++++ GIVEN RECORDS

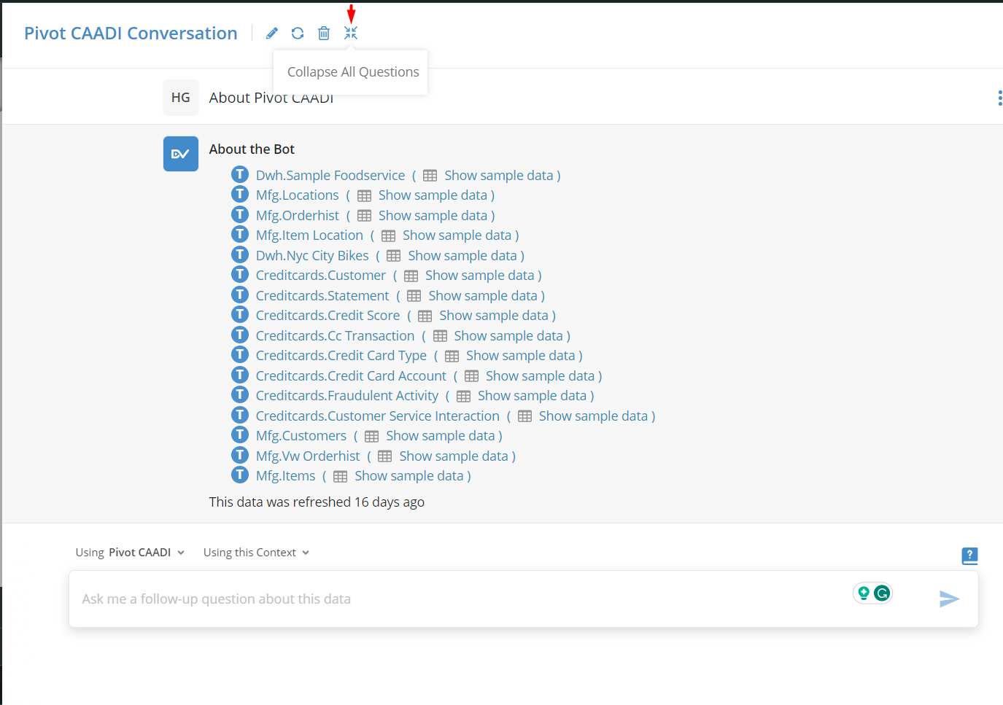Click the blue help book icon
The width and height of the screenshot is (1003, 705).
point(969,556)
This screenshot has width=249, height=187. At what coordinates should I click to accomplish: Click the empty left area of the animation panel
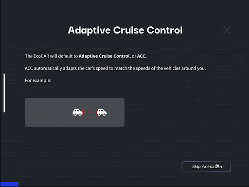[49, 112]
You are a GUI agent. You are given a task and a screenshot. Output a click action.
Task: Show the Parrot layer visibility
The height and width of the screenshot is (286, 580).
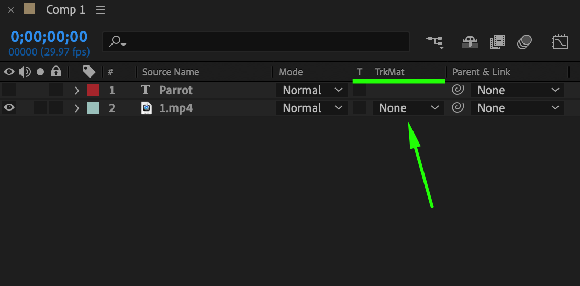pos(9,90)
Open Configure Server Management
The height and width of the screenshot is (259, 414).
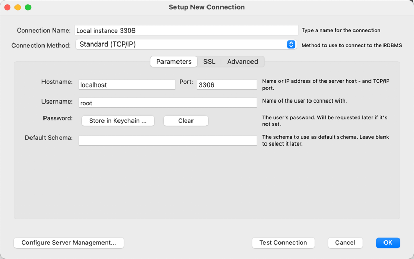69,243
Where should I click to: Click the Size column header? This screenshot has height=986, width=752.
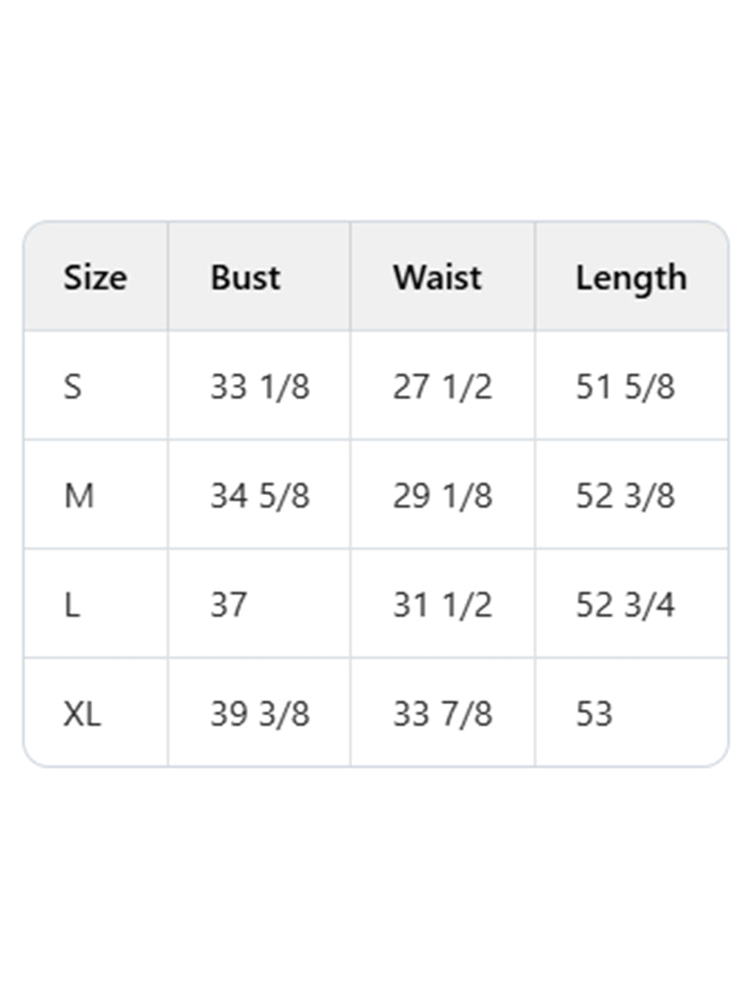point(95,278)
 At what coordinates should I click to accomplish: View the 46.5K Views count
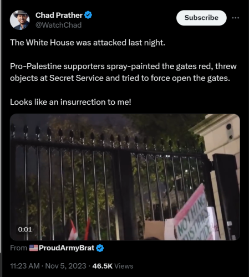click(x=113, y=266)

++++++++
++++ GIVEN RECORDS

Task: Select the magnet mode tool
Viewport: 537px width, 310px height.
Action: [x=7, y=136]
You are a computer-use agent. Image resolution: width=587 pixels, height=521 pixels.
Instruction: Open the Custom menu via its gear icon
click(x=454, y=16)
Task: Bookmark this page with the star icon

++++++++
++++ GIVEN RECORDS

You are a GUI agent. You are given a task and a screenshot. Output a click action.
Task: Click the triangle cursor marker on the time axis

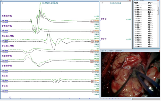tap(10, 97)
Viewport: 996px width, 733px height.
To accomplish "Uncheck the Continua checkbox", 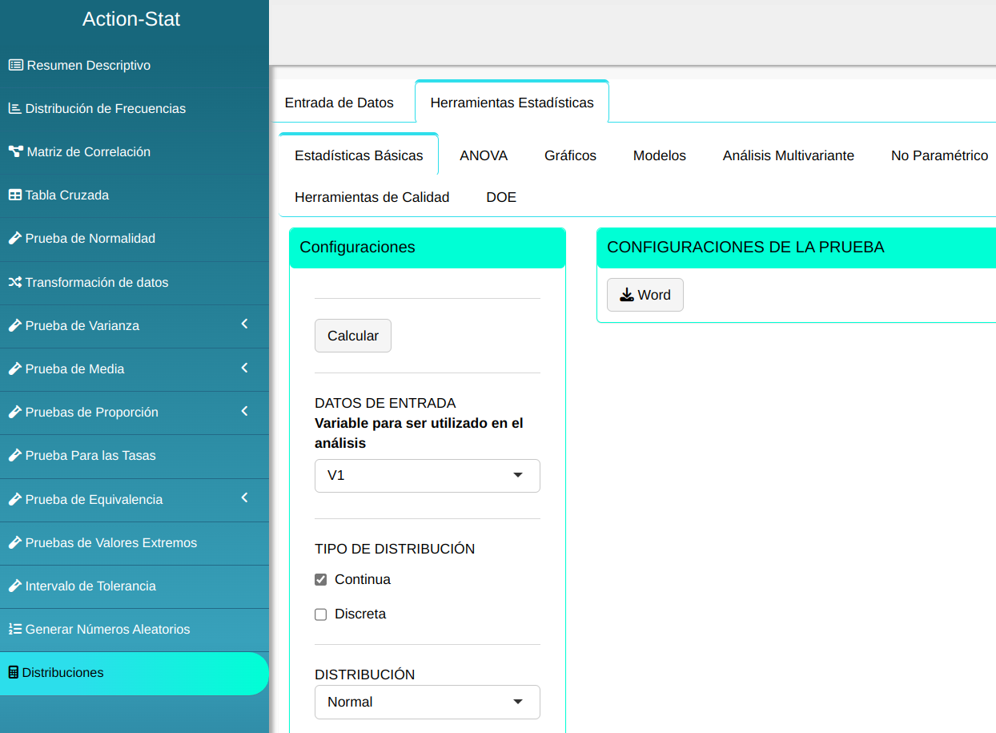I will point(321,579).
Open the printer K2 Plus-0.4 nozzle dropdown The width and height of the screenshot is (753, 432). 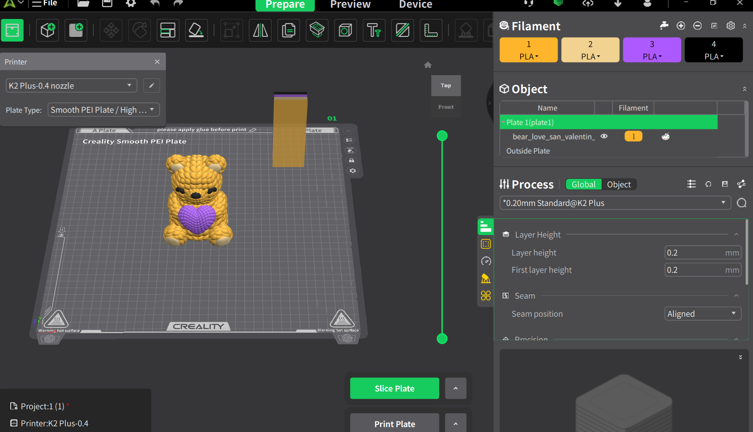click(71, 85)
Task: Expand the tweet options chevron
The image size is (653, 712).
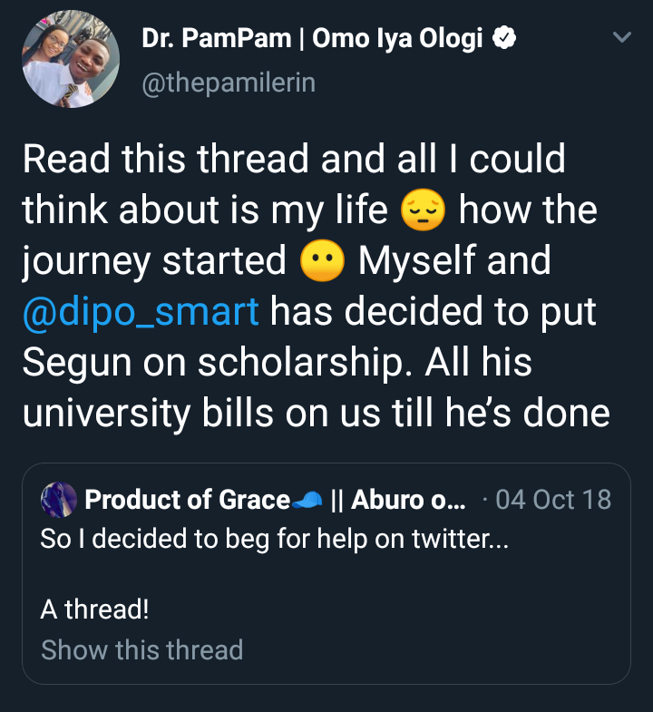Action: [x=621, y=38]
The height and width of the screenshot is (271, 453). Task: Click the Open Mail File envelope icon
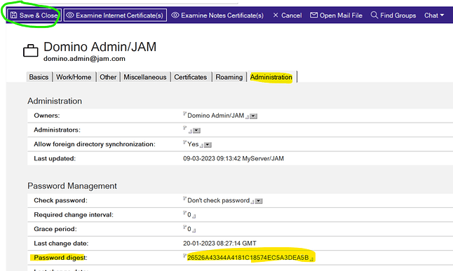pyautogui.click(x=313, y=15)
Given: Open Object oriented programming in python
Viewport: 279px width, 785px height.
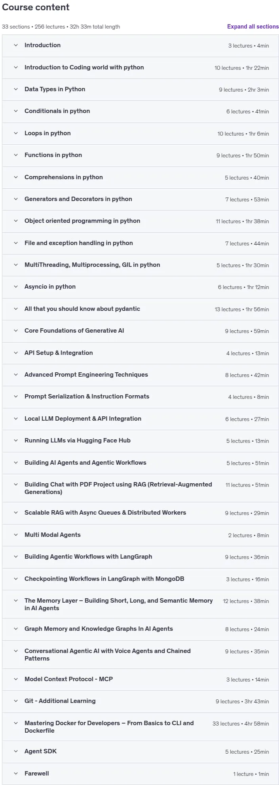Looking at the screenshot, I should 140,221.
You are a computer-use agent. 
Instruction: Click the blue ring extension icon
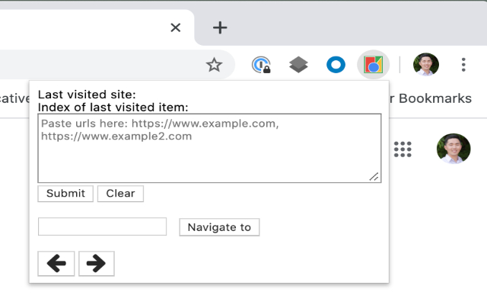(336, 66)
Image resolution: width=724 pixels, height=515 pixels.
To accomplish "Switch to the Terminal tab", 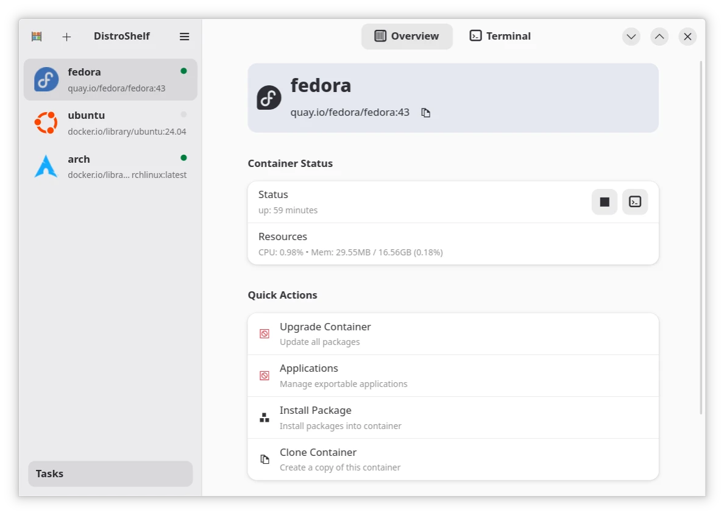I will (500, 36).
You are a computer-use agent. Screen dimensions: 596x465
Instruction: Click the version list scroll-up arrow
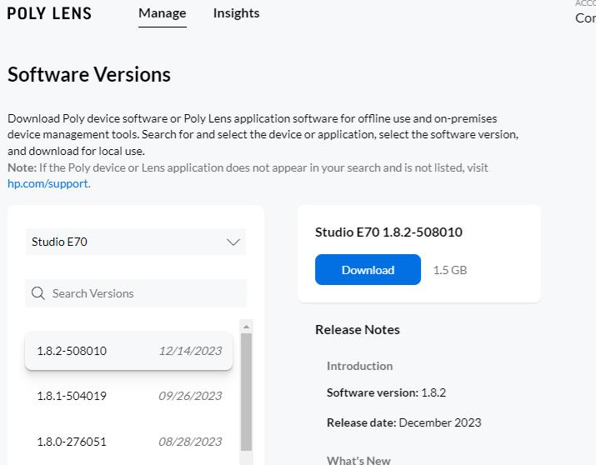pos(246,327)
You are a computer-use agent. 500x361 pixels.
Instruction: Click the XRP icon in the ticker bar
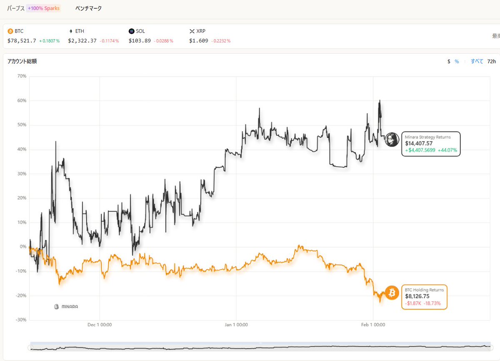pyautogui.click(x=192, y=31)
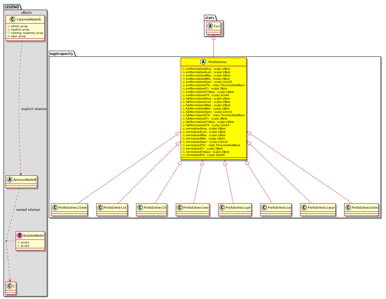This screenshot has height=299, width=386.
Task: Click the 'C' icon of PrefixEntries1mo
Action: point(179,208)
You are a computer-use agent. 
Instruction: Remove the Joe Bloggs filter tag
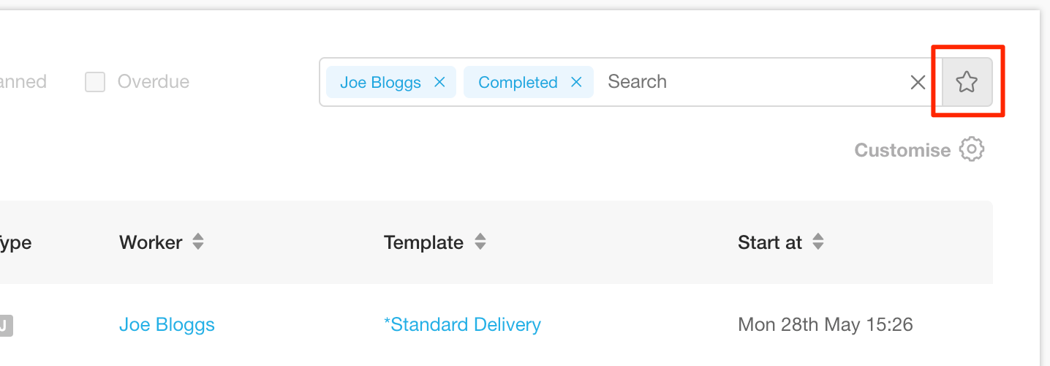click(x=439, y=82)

++++++++

WHAT TO PRODUCE:
If a line of the listing contains the string "resolution", count it; then report the total alone.

ANSWER BOX:
2